Stored data
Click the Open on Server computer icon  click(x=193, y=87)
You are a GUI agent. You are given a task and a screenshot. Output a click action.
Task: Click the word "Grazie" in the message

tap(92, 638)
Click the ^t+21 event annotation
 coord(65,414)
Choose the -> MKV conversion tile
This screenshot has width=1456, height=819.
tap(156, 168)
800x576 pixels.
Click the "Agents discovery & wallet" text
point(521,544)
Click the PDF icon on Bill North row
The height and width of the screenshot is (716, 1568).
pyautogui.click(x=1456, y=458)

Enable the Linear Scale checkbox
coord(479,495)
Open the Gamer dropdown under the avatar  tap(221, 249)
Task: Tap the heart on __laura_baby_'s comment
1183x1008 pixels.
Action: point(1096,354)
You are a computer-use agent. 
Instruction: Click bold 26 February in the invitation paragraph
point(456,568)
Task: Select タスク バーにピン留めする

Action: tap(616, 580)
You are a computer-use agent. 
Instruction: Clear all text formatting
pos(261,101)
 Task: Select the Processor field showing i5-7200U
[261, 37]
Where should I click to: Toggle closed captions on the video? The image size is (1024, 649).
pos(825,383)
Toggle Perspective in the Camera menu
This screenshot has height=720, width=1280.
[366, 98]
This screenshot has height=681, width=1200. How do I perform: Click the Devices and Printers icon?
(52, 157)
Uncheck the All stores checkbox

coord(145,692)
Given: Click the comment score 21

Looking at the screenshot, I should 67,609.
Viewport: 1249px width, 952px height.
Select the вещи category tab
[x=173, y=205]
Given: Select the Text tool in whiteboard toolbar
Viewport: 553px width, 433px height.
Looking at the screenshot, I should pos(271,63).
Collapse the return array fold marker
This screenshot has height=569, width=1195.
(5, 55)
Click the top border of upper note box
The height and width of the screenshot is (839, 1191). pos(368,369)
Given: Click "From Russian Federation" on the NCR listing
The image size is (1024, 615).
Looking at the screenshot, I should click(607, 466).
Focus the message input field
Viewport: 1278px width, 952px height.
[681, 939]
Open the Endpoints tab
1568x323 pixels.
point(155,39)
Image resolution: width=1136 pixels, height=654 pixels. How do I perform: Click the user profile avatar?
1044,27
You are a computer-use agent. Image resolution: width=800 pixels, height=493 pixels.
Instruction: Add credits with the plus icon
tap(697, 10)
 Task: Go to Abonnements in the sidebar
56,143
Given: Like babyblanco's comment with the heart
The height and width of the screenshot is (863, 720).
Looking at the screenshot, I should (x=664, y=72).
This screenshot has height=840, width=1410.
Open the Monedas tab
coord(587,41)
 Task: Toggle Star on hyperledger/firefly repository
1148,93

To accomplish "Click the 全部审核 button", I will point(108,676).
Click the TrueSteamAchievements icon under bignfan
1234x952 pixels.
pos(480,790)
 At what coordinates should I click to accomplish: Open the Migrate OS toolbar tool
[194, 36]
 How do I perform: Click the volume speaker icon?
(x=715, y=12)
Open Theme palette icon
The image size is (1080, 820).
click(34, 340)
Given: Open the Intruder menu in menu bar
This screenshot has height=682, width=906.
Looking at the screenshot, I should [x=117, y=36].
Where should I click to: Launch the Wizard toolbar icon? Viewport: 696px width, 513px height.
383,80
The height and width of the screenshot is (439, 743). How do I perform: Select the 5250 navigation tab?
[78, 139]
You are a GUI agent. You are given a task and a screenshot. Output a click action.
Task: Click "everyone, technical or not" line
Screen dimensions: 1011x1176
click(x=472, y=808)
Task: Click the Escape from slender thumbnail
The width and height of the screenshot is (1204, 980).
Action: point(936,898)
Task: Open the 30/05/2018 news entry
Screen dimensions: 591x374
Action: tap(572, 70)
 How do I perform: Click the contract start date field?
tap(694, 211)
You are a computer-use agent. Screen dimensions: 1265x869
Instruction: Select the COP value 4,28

▸ Work to be completed
Each record must be repeated exactly as it is.

▸ Response for this exercise
Click the Open on Server computer icon  click(x=193, y=87)
You are a GUI agent. You are given a task and a screenshot. Output a click action.
Task: Click the word "Grazie" in the message

tap(92, 638)
Click the ^t+21 event annotation
 coord(65,414)
Choose the -> MKV conversion tile
This screenshot has width=1456, height=819.
tap(156, 168)
800x576 pixels.
Click the "Agents discovery & wallet" text
point(521,544)
Click the PDF icon on Bill North row
The height and width of the screenshot is (716, 1568).
pyautogui.click(x=1456, y=458)

Enable the Linear Scale checkbox
coord(479,495)
Open the Gamer dropdown under the avatar  tap(221, 249)
Task: Tap the heart on __laura_baby_'s comment
1183x1008 pixels.
Action: point(1096,354)
You are a computer-use agent. 
Instruction: Click bold 26 February in the invitation paragraph
point(456,568)
Task: Select タスク バーにピン留めする

Action: tap(616, 580)
You are a computer-use agent. 
Instruction: Clear all text formatting
pos(261,101)
 Task: Select the Processor field showing i5-7200U
[261, 37]
Where should I click to: Toggle closed captions on the video? The image size is (1024, 649).
pos(825,383)
Toggle Perspective in the Camera menu
This screenshot has height=720, width=1280.
[366, 98]
This screenshot has height=681, width=1200. How do I perform: Click the Devices and Printers icon?
(52, 157)
Uncheck the All stores checkbox

coord(145,692)
Given: Click the comment score 21

Looking at the screenshot, I should 67,609.
Viewport: 1249px width, 952px height.
Select the вещи category tab
[x=173, y=205]
Given: Select the Text tool in whiteboard toolbar
Viewport: 553px width, 433px height.
Looking at the screenshot, I should pos(271,63).
Collapse the return array fold marker
This screenshot has height=569, width=1195.
(5, 55)
Click the top border of upper note box
The height and width of the screenshot is (839, 1191). pos(368,369)
Given: Click "From Russian Federation" on the NCR listing
The image size is (1024, 615).
Looking at the screenshot, I should click(607, 466).
Focus the message input field
Viewport: 1278px width, 952px height.
[681, 939]
Open the Endpoints tab
1568x323 pixels.
point(155,39)
Image resolution: width=1136 pixels, height=654 pixels. How do I perform: Click the user profile avatar?
1044,27
You are a computer-use agent. Image resolution: width=800 pixels, height=493 pixels.
Instruction: Add credits with the plus icon
tap(697, 10)
 Task: Go to Abonnements in the sidebar
56,143
Given: Like babyblanco's comment with the heart
The height and width of the screenshot is (863, 720).
Looking at the screenshot, I should (x=664, y=72).
This screenshot has height=840, width=1410.
Open the Monedas tab
coord(587,41)
 Task: Toggle Star on hyperledger/firefly repository
1148,93

To accomplish "Click the 全部审核 button", I will point(108,676).
Click the TrueSteamAchievements icon under bignfan
1234x952 pixels.
pos(480,790)
 At what coordinates should I click to accomplish: Open the Migrate OS toolbar tool
[194, 36]
 How do I perform: Click the volume speaker icon?
(x=715, y=12)
Open Theme palette icon
The image size is (1080, 820).
click(34, 340)
Given: Open the Intruder menu in menu bar
This screenshot has height=682, width=906.
Looking at the screenshot, I should [x=117, y=36].
Where should I click to: Launch the Wizard toolbar icon? Viewport: 696px width, 513px height.
383,80
The height and width of the screenshot is (439, 743). How do I perform: Select the 5250 navigation tab?
[78, 139]
You are a GUI agent. You are given a task and a screenshot. Output a click action.
Task: Click "everyone, technical or not" line
Screen dimensions: 1011x1176
click(x=472, y=808)
Task: Click the Escape from slender thumbnail
The width and height of the screenshot is (1204, 980).
Action: point(936,898)
Task: Open the 30/05/2018 news entry
Screen dimensions: 591x374
Action: tap(572, 70)
 How do I perform: Click the contract start date field?
tap(694, 211)
You are a computer-use agent. Screen dimensions: 1265x869
Instruction: Select the COP value 4,28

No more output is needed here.